Google Cloud Platform Blog: November 2011

Scaling with the Kindle Fire

Tuesday, November 29, 2011

Today’s blog post comes to us from Greg Bayer of Pulse, a popular news reading application for iPhone, iPad and Android devices. Pulse has used Google App Engine as a core part of their infrastructure for over a year and they recently celebrated a significant launch. We hope you find their experiences and tips on scaling useful.

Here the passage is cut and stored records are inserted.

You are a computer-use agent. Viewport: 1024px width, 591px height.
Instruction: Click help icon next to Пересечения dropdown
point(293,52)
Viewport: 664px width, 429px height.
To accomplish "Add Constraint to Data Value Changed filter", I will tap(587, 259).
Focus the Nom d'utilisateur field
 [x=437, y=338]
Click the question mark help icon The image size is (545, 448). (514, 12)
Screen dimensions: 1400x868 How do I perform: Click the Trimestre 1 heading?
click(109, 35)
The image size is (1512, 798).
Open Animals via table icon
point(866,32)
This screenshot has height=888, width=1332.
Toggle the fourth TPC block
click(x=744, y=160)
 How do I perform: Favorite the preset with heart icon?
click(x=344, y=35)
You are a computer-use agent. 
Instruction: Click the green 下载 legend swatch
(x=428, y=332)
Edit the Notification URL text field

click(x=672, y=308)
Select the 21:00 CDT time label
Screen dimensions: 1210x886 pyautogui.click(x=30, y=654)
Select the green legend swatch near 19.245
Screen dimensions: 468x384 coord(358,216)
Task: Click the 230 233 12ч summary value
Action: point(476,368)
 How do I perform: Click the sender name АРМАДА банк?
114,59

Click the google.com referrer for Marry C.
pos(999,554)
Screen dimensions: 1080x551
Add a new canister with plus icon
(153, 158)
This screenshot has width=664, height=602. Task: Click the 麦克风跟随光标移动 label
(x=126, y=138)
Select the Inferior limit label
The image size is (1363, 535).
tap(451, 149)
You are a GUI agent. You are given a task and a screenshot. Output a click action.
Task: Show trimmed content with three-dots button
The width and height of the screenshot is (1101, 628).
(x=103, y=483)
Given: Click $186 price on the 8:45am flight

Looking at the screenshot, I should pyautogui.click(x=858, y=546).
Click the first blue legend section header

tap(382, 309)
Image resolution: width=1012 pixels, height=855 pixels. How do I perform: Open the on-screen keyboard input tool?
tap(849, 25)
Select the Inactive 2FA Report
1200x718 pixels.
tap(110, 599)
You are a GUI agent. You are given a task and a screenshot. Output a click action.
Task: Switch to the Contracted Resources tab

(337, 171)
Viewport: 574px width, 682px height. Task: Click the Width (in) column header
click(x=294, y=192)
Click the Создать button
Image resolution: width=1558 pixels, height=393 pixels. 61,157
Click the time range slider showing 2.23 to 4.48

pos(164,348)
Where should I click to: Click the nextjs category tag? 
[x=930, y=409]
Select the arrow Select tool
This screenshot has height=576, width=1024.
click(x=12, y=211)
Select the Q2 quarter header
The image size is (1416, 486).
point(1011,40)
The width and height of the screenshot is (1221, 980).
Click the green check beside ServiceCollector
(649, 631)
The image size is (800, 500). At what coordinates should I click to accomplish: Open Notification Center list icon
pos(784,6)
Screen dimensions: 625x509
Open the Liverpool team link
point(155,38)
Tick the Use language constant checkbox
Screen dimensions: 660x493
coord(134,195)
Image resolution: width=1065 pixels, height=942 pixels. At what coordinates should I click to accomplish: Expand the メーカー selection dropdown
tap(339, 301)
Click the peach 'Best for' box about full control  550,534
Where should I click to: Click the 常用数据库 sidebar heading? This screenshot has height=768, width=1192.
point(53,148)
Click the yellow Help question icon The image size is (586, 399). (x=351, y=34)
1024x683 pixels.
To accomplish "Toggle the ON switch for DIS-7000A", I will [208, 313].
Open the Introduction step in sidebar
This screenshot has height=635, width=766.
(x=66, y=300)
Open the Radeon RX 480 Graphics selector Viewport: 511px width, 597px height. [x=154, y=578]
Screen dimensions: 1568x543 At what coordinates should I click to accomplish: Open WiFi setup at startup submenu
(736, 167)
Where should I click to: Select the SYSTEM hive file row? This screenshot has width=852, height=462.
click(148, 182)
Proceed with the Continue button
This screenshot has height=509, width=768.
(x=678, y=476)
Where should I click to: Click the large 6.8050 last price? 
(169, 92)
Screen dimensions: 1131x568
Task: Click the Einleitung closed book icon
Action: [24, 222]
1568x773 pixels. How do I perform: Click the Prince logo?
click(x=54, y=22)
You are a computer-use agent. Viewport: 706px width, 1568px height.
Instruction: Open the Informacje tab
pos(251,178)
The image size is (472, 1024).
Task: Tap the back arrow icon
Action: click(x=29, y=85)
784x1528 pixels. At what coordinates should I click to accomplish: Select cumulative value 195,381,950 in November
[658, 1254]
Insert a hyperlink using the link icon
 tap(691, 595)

As part of the much anticipated Kindle Fire launch, Pulse was announced as one of the only preloaded apps. When you first un-box the Fire, Pulse will be there waiting for you on the home row, next to Facebook and IMDB!

Scale
The Kindle Fire is projected to sell over five million units this quarter alone. This means that those of us who work on backend infrastructure at Pulse have had to prepare for nearly doubling our user-base in a very short period. We also need to be ready for spikes in load due to press events and the holiday season.

Architecture
As I’ve discussed previously on the Pulse Engineering Blog, Pulse’s infrastructure has been designed with scalability in mind from the beginning. We’ve built our web site and client APIs on top of Google App Engine, which has allowed us to grow steadily from 10s to many 1000s of requests per second, without needing to re-architect our systems.

While restrictive in some ways, we’ve found App Engine’s frontend serving instances (running Python in our case) to be extremely scalable, with minimal operational support from our team. We’ve also found the datastore, memcache, and task queue facilities to be equally scalable.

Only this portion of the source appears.